Start of ENTRIES SUPPLIED

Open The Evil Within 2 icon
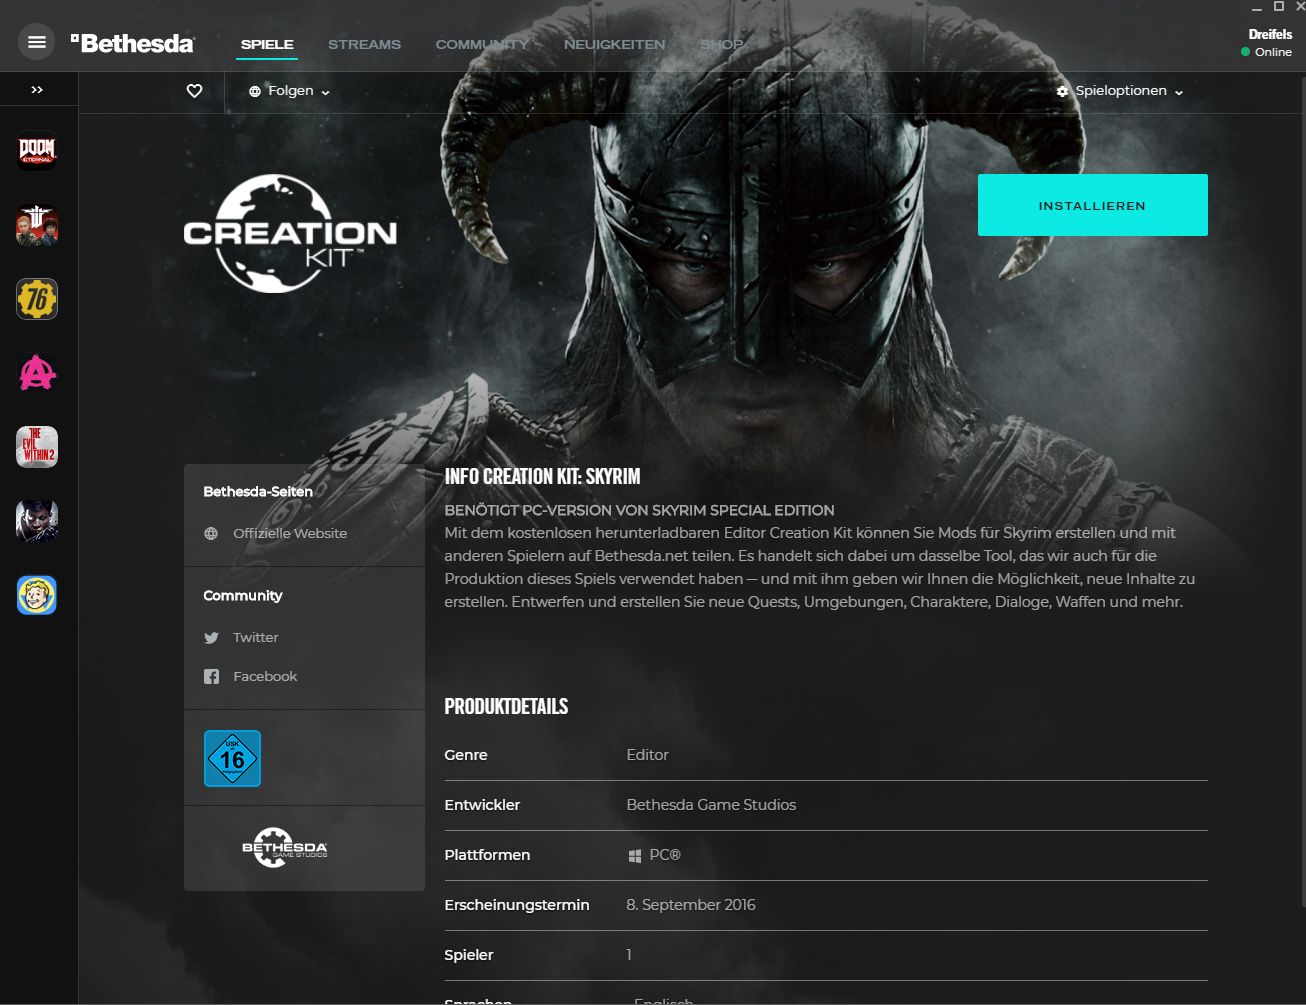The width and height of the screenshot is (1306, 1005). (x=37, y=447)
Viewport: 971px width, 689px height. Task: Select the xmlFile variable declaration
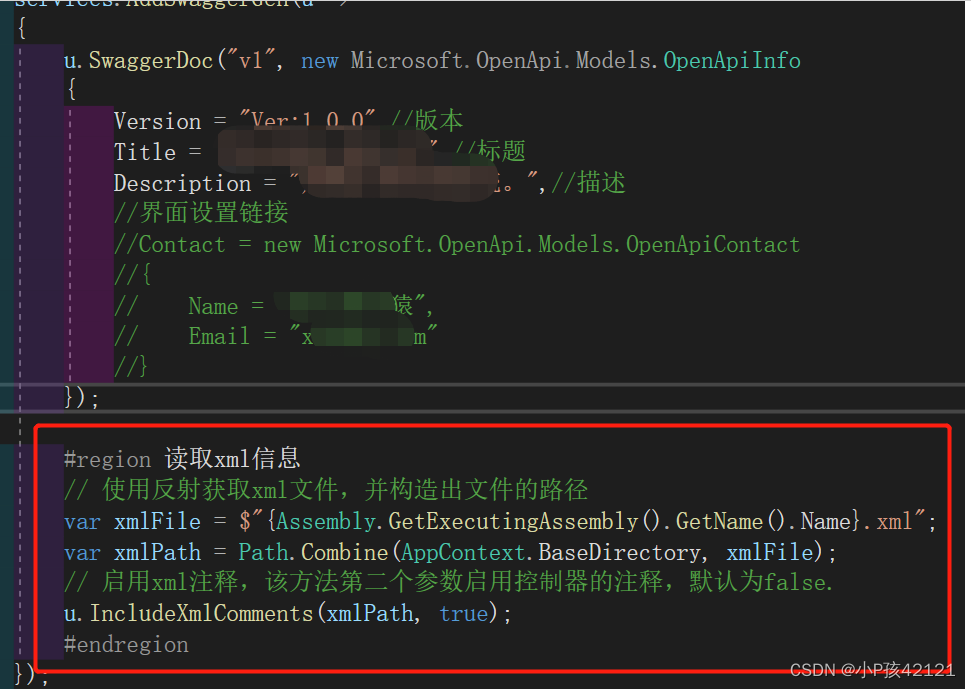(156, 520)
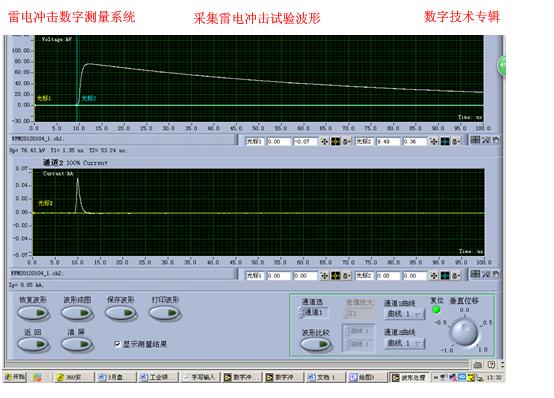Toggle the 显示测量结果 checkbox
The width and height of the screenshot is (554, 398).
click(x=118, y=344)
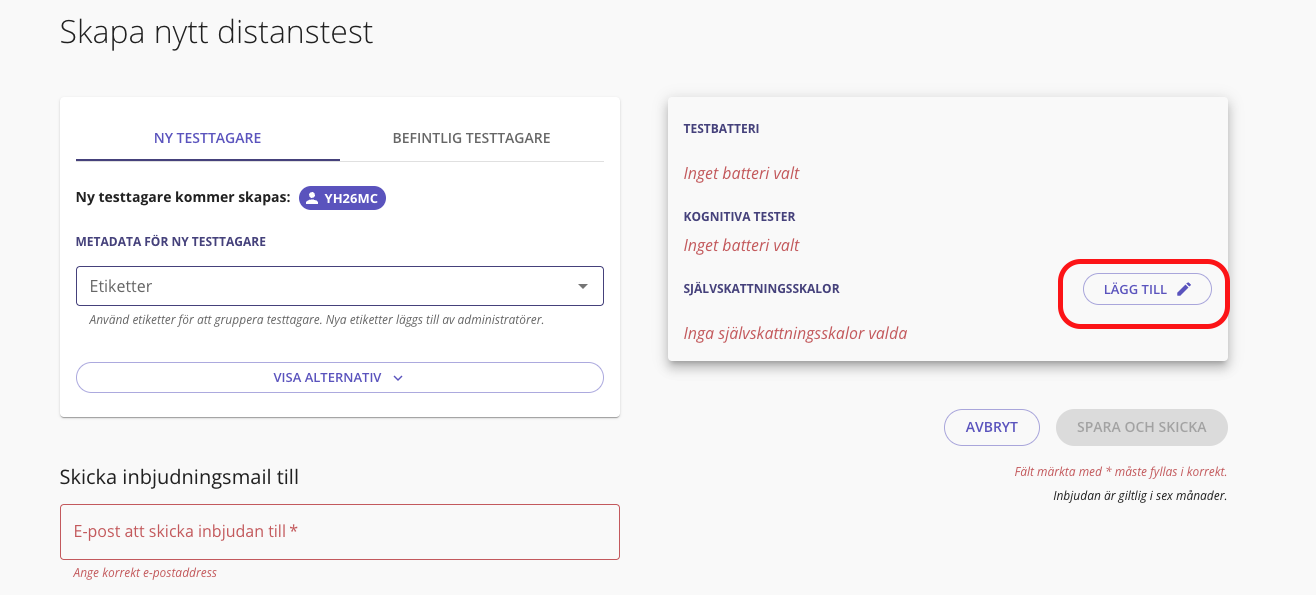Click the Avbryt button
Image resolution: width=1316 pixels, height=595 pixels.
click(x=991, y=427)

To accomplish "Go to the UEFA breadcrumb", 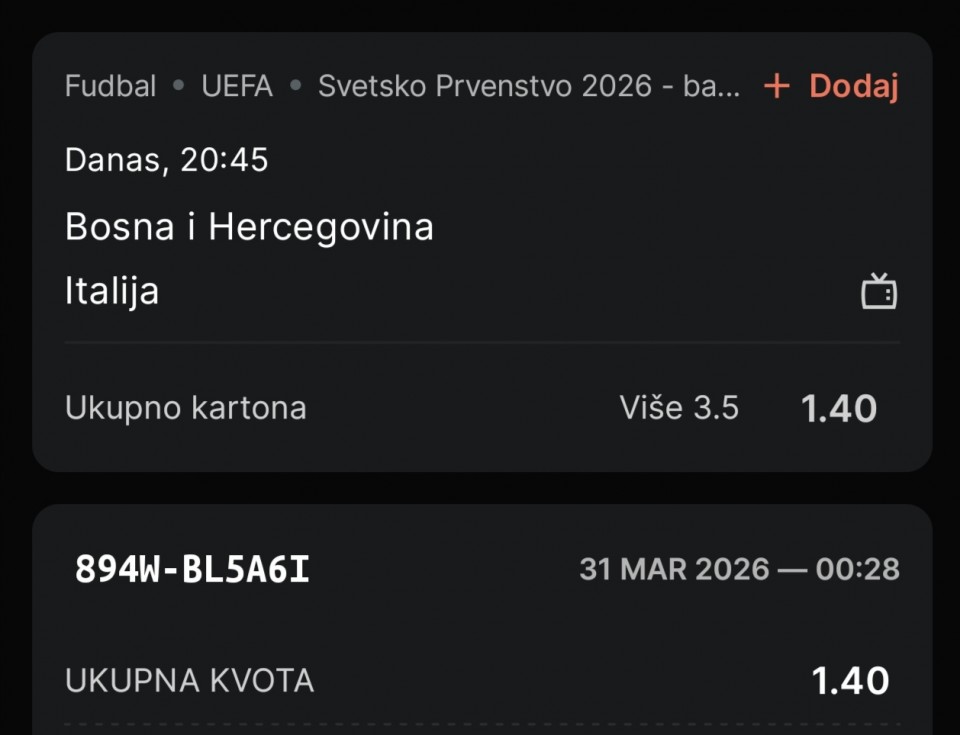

End of ENTRIES SUPPLIED

> [THE PROBLEM] Print the entries again exactly as they appear above. Do not print the pictures.

> [RESULT BELOW]
Open The Evil Within 2 icon
The width and height of the screenshot is (1306, 1005). (x=37, y=447)
Viewport: 971px width, 689px height. Task: Select the xmlFile variable declaration
(156, 520)
Toggle the 显示测量结果 checkbox
The width and height of the screenshot is (554, 398).
click(x=118, y=344)
Click the Avbryt button
Image resolution: width=1316 pixels, height=595 pixels.
click(x=991, y=427)

To accomplish "Go to the UEFA breadcrumb", 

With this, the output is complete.